YOUR INSTRUCTIONS. A word-for-word restatement of every record is required.

EXERCISE MATERIAL.
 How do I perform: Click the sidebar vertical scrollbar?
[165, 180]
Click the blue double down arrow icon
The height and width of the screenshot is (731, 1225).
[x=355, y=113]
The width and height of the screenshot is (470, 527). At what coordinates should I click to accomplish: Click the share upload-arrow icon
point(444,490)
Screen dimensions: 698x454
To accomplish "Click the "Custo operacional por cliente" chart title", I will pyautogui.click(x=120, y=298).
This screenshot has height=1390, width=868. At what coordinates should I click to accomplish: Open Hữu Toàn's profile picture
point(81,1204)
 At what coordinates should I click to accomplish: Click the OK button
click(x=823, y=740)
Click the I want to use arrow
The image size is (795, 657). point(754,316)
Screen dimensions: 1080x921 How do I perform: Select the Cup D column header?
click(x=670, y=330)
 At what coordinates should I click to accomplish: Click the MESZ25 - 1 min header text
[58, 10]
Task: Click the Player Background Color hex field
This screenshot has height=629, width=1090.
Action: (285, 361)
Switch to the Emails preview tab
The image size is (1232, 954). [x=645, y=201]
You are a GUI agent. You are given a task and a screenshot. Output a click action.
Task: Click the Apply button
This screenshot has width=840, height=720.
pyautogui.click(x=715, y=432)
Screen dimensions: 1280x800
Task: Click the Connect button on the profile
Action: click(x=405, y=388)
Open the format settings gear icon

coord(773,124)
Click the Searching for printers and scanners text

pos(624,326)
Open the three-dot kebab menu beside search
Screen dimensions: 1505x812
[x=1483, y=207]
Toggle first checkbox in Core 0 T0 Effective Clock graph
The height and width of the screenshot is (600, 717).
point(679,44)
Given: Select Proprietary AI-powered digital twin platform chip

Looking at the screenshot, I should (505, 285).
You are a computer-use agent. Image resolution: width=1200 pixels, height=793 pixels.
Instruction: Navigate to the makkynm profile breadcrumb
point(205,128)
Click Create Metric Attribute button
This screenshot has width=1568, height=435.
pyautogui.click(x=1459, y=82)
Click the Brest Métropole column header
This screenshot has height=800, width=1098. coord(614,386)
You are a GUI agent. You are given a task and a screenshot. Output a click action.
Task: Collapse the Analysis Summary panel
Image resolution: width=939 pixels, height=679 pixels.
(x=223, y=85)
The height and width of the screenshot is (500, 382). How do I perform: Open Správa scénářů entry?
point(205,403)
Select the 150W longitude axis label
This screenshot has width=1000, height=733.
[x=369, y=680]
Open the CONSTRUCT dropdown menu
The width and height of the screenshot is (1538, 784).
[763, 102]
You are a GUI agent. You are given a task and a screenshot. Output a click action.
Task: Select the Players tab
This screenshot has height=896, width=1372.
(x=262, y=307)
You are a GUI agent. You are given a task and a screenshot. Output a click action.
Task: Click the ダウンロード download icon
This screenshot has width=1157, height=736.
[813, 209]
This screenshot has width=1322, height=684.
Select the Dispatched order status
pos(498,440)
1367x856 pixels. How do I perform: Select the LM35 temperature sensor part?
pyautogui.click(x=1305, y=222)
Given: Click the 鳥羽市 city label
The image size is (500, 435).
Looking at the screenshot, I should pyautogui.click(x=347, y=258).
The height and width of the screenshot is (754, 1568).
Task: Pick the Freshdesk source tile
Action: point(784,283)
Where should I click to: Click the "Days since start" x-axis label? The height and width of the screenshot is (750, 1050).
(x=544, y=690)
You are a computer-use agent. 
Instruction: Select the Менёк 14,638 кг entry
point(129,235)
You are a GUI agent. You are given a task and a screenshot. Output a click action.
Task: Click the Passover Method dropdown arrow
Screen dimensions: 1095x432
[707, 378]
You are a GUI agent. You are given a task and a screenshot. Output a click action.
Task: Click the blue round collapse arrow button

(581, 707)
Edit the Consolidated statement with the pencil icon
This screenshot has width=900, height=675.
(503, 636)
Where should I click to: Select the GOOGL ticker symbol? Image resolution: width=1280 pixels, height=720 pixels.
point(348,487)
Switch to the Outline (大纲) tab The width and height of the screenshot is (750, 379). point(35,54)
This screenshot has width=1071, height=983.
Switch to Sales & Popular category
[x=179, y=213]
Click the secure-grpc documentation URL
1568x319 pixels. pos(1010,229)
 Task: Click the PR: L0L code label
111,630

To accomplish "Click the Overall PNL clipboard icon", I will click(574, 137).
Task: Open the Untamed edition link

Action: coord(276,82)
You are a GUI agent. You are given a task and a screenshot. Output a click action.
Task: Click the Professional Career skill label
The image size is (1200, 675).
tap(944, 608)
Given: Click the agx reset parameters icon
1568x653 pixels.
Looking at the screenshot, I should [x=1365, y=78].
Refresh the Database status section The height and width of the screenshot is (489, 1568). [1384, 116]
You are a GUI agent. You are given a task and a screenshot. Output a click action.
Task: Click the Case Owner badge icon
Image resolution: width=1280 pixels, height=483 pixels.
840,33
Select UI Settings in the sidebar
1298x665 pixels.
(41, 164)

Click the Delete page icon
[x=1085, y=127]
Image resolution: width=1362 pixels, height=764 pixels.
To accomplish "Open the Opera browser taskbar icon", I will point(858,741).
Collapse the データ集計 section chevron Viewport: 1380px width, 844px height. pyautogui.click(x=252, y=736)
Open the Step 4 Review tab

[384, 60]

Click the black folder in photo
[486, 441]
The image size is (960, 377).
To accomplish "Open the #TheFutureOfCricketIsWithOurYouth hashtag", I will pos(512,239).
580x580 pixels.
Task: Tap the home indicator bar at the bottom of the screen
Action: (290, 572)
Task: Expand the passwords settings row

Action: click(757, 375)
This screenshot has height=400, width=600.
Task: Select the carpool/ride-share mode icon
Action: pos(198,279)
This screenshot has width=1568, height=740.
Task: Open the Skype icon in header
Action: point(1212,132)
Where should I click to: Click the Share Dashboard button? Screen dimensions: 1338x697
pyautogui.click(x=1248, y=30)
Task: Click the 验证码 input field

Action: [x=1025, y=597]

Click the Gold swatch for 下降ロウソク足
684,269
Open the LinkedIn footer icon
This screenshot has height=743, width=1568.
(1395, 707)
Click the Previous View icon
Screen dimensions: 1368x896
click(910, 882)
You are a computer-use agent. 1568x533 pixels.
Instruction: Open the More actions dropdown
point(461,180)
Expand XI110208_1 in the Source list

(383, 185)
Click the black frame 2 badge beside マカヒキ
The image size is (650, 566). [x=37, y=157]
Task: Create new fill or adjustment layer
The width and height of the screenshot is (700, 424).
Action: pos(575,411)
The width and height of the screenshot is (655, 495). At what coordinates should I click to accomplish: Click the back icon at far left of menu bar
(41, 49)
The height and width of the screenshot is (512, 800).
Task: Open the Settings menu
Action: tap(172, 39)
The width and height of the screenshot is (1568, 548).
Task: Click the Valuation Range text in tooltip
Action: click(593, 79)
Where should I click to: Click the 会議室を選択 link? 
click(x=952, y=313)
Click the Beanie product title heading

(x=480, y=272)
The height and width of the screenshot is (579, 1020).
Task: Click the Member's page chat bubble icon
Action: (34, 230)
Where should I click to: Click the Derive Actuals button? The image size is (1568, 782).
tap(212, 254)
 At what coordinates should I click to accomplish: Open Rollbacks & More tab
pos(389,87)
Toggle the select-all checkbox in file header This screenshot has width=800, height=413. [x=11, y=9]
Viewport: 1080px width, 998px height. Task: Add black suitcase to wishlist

EXERCISE RESULT.
 How do I perform: Click the sidebar vertical scrollbar?
[165, 180]
Click the blue double down arrow icon
The height and width of the screenshot is (731, 1225).
[x=355, y=113]
The width and height of the screenshot is (470, 527). At what coordinates should I click to accomplish: Click the share upload-arrow icon
point(444,490)
Screen dimensions: 698x454
To accomplish "Click the "Custo operacional por cliente" chart title", I will pyautogui.click(x=120, y=298).
This screenshot has height=1390, width=868. At what coordinates should I click to accomplish: Open Hữu Toàn's profile picture
point(81,1204)
 At what coordinates should I click to accomplish: Click the OK button
click(x=823, y=740)
Click the I want to use arrow
The image size is (795, 657). point(754,316)
Screen dimensions: 1080x921 How do I perform: Select the Cup D column header?
click(x=670, y=330)
 At what coordinates should I click to accomplish: Click the MESZ25 - 1 min header text
[58, 10]
Task: Click the Player Background Color hex field
This screenshot has height=629, width=1090.
Action: (285, 361)
Switch to the Emails preview tab
The image size is (1232, 954). [x=645, y=201]
You are a GUI agent. You are given a task and a screenshot. Output a click action.
Task: Click the Apply button
This screenshot has width=840, height=720.
pyautogui.click(x=715, y=432)
Screen dimensions: 1280x800
Task: Click the Connect button on the profile
Action: click(x=405, y=388)
Open the format settings gear icon

coord(773,124)
Click the Searching for printers and scanners text

pos(624,326)
Open the three-dot kebab menu beside search
Screen dimensions: 1505x812
[x=1483, y=207]
Toggle first checkbox in Core 0 T0 Effective Clock graph
The height and width of the screenshot is (600, 717).
point(679,44)
Given: Select Proprietary AI-powered digital twin platform chip

Looking at the screenshot, I should (505, 285).
You are a computer-use agent. Image resolution: width=1200 pixels, height=793 pixels.
Instruction: Navigate to the makkynm profile breadcrumb
point(205,128)
Click Create Metric Attribute button
This screenshot has width=1568, height=435.
pyautogui.click(x=1459, y=82)
Click the Brest Métropole column header
This screenshot has height=800, width=1098. coord(614,386)
You are a GUI agent. You are given a task and a screenshot. Output a click action.
Task: Collapse the Analysis Summary panel
Image resolution: width=939 pixels, height=679 pixels.
(x=223, y=85)
The height and width of the screenshot is (500, 382). How do I perform: Open Správa scénářů entry?
point(205,403)
Select the 150W longitude axis label
This screenshot has width=1000, height=733.
[x=369, y=680]
Open the CONSTRUCT dropdown menu
The width and height of the screenshot is (1538, 784).
[763, 102]
You are a GUI agent. You are given a task and a screenshot. Output a click action.
Task: Select the Players tab
This screenshot has height=896, width=1372.
(x=262, y=307)
You are a GUI agent. You are given a task and a screenshot. Output a click action.
Task: Click the ダウンロード download icon
This screenshot has width=1157, height=736.
[813, 209]
This screenshot has width=1322, height=684.
Select the Dispatched order status
pos(498,440)
1367x856 pixels. How do I perform: Select the LM35 temperature sensor part?
pyautogui.click(x=1305, y=222)
Given: Click the 鳥羽市 city label
The image size is (500, 435).
Looking at the screenshot, I should pyautogui.click(x=347, y=258).
The height and width of the screenshot is (754, 1568).
Task: Pick the Freshdesk source tile
Action: point(784,283)
Where should I click to: Click the "Days since start" x-axis label? The height and width of the screenshot is (750, 1050).
(x=544, y=690)
You are a computer-use agent. 
Instruction: Select the Менёк 14,638 кг entry
point(129,235)
You are a GUI agent. You are given a task and a screenshot. Output a click action.
Task: Click the Passover Method dropdown arrow
Screen dimensions: 1095x432
[707, 378]
You are a GUI agent. You are given a task and a screenshot. Output a click action.
Task: Click the blue round collapse arrow button

(581, 707)
Edit the Consolidated statement with the pencil icon
This screenshot has width=900, height=675.
(503, 636)
Where should I click to: Select the GOOGL ticker symbol? Image resolution: width=1280 pixels, height=720 pixels.
point(348,487)
Switch to the Outline (大纲) tab The width and height of the screenshot is (750, 379). point(35,54)
This screenshot has width=1071, height=983.
Switch to Sales & Popular category
[x=179, y=213]
Click the secure-grpc documentation URL
1568x319 pixels. pos(1010,229)
 Task: Click the PR: L0L code label
111,630

To accomplish "Click the Overall PNL clipboard icon", I will click(574, 137).
Task: Open the Untamed edition link

Action: coord(276,82)
You are a GUI agent. You are given a task and a screenshot. Output a click action.
Task: Click the Professional Career skill label
The image size is (1200, 675).
tap(944, 608)
Given: Click the agx reset parameters icon
1568x653 pixels.
Looking at the screenshot, I should [x=1365, y=78].
Refresh the Database status section The height and width of the screenshot is (489, 1568). [1384, 116]
You are a GUI agent. You are given a task and a screenshot. Output a click action.
Task: Click the Case Owner badge icon
Image resolution: width=1280 pixels, height=483 pixels.
840,33
Select UI Settings in the sidebar
1298x665 pixels.
(41, 164)

Click the Delete page icon
[x=1085, y=127]
Image resolution: width=1362 pixels, height=764 pixels.
To accomplish "Open the Opera browser taskbar icon", I will point(858,741).
Collapse the データ集計 section chevron Viewport: 1380px width, 844px height. pyautogui.click(x=252, y=736)
Open the Step 4 Review tab

[384, 60]

Click the black folder in photo
[486, 441]
The image size is (960, 377).
To accomplish "Open the #TheFutureOfCricketIsWithOurYouth hashtag", I will pos(512,239).
580x580 pixels.
Task: Tap the home indicator bar at the bottom of the screen
Action: (290, 572)
Task: Expand the passwords settings row

Action: click(757, 375)
This screenshot has height=400, width=600.
Task: Select the carpool/ride-share mode icon
Action: pos(198,279)
This screenshot has width=1568, height=740.
Task: Open the Skype icon in header
Action: point(1212,132)
Where should I click to: Click the Share Dashboard button? Screen dimensions: 1338x697
pyautogui.click(x=1248, y=30)
Task: Click the 验证码 input field

Action: [x=1025, y=597]

Click the Gold swatch for 下降ロウソク足
684,269
Open the LinkedIn footer icon
This screenshot has height=743, width=1568.
(1395, 707)
Click the Previous View icon
Screen dimensions: 1368x896
click(910, 882)
You are a computer-use agent. 1568x533 pixels.
Instruction: Open the More actions dropdown
point(461,180)
Expand XI110208_1 in the Source list

(383, 185)
Click the black frame 2 badge beside マカヒキ
The image size is (650, 566). [x=37, y=157]
Task: Create new fill or adjustment layer
The width and height of the screenshot is (700, 424).
Action: pos(575,411)
The width and height of the screenshot is (655, 495). At what coordinates should I click to accomplish: Click the back icon at far left of menu bar
(41, 49)
The height and width of the screenshot is (512, 800).
Task: Open the Settings menu
Action: tap(172, 39)
The width and height of the screenshot is (1568, 548).
Task: Click the Valuation Range text in tooltip
Action: click(593, 79)
Where should I click to: Click the 会議室を選択 link? 
click(x=952, y=313)
Click the Beanie product title heading

(x=480, y=272)
The height and width of the screenshot is (579, 1020).
Task: Click the Member's page chat bubble icon
Action: (34, 230)
Where should I click to: Click the Derive Actuals button? The image size is (1568, 782).
tap(212, 254)
 At what coordinates should I click to accomplish: Open Rollbacks & More tab
pos(389,87)
Toggle the select-all checkbox in file header This screenshot has width=800, height=413. [x=11, y=9]
Viewport: 1080px width, 998px height. Task: Add black suitcase to wishlist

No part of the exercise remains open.